Sözde insan hakları savunucusu olduğunu iddia eden Fransa ve diğer Batılı ülkelerin işgal ettikleri beldelerde her zaman camileri hedef aldığına dikkat çeken Yaman, “İslam'da savaş hukuku var. Savaş hukukunu da en iyi işleten sistemlerden birisi İslam’dır. Peygamber Efendimizin Mekke’nin Fethi’nden bugüne kadar yapılan İslam fetihlerinin hepsinde kutsal mabetlere saklanan kişi bir ‘eman’ dilemek manasına geliyordu. Kutsal mekanlara saklananlara aslında kendisi güvende tutmak için mabetlere saklanmış oluyorlardı. Ama günümüz dünyasında ise ‘Avrupa insan hakları’ adı altında insan haklarını savunduklarını zannedenler, bunun savunuculuğunu sadece kendilerinin yaptığını düşünmesinler.
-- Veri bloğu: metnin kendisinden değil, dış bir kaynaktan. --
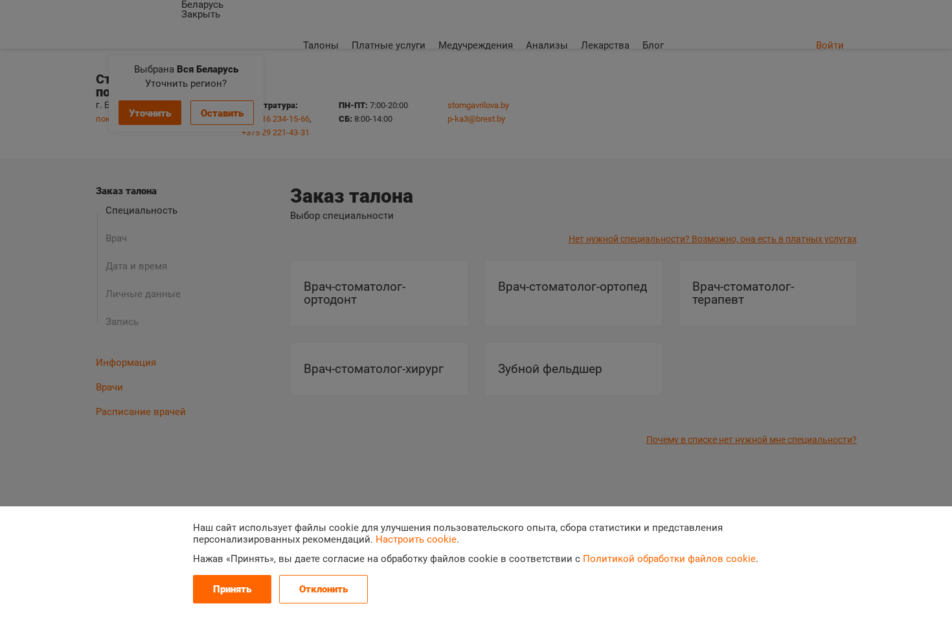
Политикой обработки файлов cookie (669, 559)
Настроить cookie (416, 539)
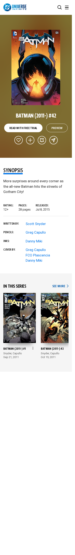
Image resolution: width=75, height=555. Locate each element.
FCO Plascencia (38, 255)
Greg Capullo (36, 232)
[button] (59, 7)
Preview (56, 128)
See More (60, 286)
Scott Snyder (36, 224)
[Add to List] (30, 140)
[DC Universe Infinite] (14, 7)
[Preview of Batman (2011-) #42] (35, 67)
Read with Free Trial (23, 128)
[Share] (53, 140)
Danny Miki (34, 241)
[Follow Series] (42, 140)
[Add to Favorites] (18, 140)
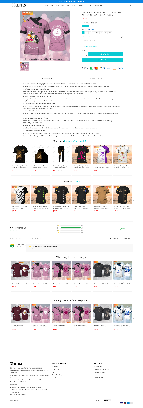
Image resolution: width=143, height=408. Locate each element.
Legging (74, 5)
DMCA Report (98, 400)
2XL (97, 32)
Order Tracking (57, 375)
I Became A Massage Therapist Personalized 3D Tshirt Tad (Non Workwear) (20, 283)
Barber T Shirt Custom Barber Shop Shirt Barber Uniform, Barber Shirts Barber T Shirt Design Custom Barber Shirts (101, 207)
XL (93, 32)
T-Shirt (77, 181)
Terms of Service (99, 372)
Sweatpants (65, 5)
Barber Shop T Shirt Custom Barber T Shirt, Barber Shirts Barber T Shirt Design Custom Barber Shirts (122, 207)
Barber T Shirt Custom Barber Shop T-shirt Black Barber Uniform (81, 207)
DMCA (54, 378)
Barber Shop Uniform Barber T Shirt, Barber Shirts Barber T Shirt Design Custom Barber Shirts (61, 207)
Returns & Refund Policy (101, 369)
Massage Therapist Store (77, 141)
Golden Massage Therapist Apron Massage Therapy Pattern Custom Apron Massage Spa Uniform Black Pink (41, 167)
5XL (110, 32)
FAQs (53, 372)
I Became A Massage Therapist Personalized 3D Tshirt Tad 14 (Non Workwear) (81, 283)
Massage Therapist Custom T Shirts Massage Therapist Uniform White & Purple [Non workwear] (102, 167)
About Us (55, 366)
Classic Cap (55, 5)
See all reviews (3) (15, 230)
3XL (101, 32)
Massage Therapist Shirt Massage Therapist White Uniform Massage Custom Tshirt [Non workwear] (122, 167)
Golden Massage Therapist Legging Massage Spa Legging (61, 167)
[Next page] (133, 160)
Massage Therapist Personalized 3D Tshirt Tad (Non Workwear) (101, 283)
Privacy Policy (98, 378)
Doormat (88, 5)
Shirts (47, 5)
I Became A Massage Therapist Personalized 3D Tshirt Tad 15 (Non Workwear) (60, 283)
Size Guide (91, 30)
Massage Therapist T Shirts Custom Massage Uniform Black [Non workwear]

Çünkü bir taraftan bunu savunurken, diğer taraftan ise bunun aksini sahada bizlere gösteriyorlar. Suriye'de, Irak’ta ve Filistin'de gösterdikleri gibi nerede bir kutsal mabet varsa oraya saldırmayı da kendilerine görev olarak kabul edenlerin asla insan haklarına riayet ettikleri söylenemez.” dedi.

“İslam yıkıcı değil, devamlı yapıcı olmayı tavsiye eder”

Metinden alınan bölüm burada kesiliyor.